We finished our passage securely, but in complete ignominy. A Cowes smack, under motor power, came from the eastward within an hour, and her we hailed. ‘Give us a pluck into the river?’ Now Cowes folk make no pretence of general altruism during Cowes Week; the world is with them for a week only in the year, and they exact the uttermost, even from the most obscure hanger-on of the great occasion.

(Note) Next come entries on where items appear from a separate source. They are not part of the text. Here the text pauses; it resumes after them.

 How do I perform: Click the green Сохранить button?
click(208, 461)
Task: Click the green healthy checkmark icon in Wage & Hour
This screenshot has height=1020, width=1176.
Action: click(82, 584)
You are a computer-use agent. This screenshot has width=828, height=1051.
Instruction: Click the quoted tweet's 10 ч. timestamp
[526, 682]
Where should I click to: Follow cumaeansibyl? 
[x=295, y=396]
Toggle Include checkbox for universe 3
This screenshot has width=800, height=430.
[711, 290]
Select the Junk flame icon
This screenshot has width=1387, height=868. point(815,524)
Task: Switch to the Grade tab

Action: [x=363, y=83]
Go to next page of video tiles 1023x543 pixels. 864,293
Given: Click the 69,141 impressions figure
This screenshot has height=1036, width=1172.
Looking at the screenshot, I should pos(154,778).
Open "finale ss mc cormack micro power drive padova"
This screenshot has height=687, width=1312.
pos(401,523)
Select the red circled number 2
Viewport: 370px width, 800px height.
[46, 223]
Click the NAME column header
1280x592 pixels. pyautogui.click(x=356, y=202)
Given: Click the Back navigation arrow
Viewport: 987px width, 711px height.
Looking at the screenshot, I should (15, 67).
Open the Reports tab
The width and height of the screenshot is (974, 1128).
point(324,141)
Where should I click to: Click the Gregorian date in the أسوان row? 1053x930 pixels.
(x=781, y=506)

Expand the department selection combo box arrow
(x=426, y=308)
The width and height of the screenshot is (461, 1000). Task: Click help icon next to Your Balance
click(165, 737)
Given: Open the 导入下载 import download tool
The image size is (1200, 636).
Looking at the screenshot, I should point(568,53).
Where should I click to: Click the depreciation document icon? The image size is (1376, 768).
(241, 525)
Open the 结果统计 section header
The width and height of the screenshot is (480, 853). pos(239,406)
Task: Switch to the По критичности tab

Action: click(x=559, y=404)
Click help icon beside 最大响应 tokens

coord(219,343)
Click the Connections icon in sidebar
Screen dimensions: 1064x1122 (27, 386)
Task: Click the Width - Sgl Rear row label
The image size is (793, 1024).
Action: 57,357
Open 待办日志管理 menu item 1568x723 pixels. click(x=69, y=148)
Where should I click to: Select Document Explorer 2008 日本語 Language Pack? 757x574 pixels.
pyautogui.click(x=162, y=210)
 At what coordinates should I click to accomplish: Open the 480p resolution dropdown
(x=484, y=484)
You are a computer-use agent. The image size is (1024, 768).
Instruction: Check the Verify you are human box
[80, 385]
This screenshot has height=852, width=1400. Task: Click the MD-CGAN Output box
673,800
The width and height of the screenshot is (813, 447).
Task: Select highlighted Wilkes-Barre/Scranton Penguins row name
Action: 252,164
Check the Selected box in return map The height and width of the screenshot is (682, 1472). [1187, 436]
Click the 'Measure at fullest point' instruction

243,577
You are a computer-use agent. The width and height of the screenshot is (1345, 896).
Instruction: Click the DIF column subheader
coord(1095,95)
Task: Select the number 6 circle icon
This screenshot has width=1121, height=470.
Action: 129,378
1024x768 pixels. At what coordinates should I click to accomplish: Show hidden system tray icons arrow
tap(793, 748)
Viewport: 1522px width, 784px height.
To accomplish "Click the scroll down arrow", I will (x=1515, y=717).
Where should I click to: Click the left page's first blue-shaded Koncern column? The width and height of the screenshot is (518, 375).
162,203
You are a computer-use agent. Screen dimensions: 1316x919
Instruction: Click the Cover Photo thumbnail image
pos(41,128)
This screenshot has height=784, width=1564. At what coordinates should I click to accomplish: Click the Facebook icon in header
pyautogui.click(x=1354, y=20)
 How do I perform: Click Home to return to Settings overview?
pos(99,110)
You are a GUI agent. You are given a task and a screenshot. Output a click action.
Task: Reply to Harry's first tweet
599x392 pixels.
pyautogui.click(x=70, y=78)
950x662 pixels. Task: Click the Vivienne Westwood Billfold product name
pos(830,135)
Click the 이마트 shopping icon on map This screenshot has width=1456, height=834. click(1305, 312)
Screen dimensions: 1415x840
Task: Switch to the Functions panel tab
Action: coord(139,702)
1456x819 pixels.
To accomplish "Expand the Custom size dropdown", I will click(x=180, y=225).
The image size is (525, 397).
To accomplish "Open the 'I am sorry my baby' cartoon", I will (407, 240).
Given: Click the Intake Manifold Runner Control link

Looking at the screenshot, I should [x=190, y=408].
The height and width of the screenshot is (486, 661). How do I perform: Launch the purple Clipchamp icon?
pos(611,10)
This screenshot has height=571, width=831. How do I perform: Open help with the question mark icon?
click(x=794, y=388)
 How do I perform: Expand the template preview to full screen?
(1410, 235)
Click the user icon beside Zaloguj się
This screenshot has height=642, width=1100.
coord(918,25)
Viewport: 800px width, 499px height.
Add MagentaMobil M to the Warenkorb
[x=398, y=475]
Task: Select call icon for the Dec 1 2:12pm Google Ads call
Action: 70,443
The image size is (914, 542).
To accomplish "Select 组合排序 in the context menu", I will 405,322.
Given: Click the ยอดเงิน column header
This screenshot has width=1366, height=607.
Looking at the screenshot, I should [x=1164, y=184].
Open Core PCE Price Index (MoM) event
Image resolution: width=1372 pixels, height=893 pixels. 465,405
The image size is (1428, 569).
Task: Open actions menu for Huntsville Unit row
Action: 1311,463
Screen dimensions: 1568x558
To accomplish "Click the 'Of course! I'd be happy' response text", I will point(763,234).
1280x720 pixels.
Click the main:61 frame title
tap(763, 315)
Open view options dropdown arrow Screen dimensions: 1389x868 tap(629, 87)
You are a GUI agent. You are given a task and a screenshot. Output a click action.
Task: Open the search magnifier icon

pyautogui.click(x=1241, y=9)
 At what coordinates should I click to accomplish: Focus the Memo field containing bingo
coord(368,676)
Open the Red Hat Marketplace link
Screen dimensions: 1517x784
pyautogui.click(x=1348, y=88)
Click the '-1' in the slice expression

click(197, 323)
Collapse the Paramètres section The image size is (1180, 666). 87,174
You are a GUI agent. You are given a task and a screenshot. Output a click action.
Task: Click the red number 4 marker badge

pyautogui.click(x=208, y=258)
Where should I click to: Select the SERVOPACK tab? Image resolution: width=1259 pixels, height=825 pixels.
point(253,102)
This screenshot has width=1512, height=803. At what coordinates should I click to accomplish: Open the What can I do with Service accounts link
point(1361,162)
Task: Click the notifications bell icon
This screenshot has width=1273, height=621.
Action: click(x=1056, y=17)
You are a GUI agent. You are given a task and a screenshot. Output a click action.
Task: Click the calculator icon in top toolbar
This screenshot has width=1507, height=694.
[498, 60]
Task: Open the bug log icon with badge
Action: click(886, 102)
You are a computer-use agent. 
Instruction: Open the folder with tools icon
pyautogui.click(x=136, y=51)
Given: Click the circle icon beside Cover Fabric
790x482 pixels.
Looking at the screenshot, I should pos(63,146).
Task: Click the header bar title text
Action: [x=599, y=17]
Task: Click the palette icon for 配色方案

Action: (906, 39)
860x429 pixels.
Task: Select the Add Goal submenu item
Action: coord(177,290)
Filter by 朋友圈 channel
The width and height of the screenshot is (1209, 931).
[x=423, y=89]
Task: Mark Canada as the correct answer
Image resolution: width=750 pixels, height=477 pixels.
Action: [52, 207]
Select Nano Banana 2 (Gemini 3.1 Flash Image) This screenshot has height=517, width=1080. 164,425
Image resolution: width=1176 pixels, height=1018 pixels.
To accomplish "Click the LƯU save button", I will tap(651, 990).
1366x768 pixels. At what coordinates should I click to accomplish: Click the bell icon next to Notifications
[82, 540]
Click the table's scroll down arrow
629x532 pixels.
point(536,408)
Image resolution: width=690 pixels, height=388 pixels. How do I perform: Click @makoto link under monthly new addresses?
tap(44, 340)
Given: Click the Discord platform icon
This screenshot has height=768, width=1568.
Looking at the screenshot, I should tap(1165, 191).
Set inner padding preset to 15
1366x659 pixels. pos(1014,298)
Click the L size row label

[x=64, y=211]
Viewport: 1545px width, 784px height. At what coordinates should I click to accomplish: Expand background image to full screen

The answer was obvious. ‘What’ you goin’ to give us if we do?’ The boat slowed her engine as she circled round us; and I asked them what they wanted. ‘Oh, we shan’t charge you much; we’ll do it very moderate. A couple of quid’ll do it for you.’ I had expected as much; but my reply, a brief injunction to ‘talk sense’ brought a reduced offer. ‘Say a quid, then,”’ they shouted, and their tone was one of aggrieved generosity. But I knew that the smack was going into Cowes in any case and was not likely to leave the price of several drinks and some tobacco behind her. So I shrugged my shoulders and said that I was staying where I was. ‘What will you give, then?’ came the inquiry, now with a strong rasp and asperity about it. Unashamed, I mentioned the sum of ten shillings, and the response was immediate. ‘Chuck us y’r rope over,’ they said. And thus, at tail of a grubby smack, we arrived among the rank and fashion of Cowes Week.
The strong north wind had cleared the roadstead of all really small craft. Cowes had become a lee shore for the time being, and the anchorage would have been a welter of horrible discomfort for small vessels. They had run for shelter elsewhere, many of them into the Medina. And they were wise, for nothing is more wretched than an uneasy berth.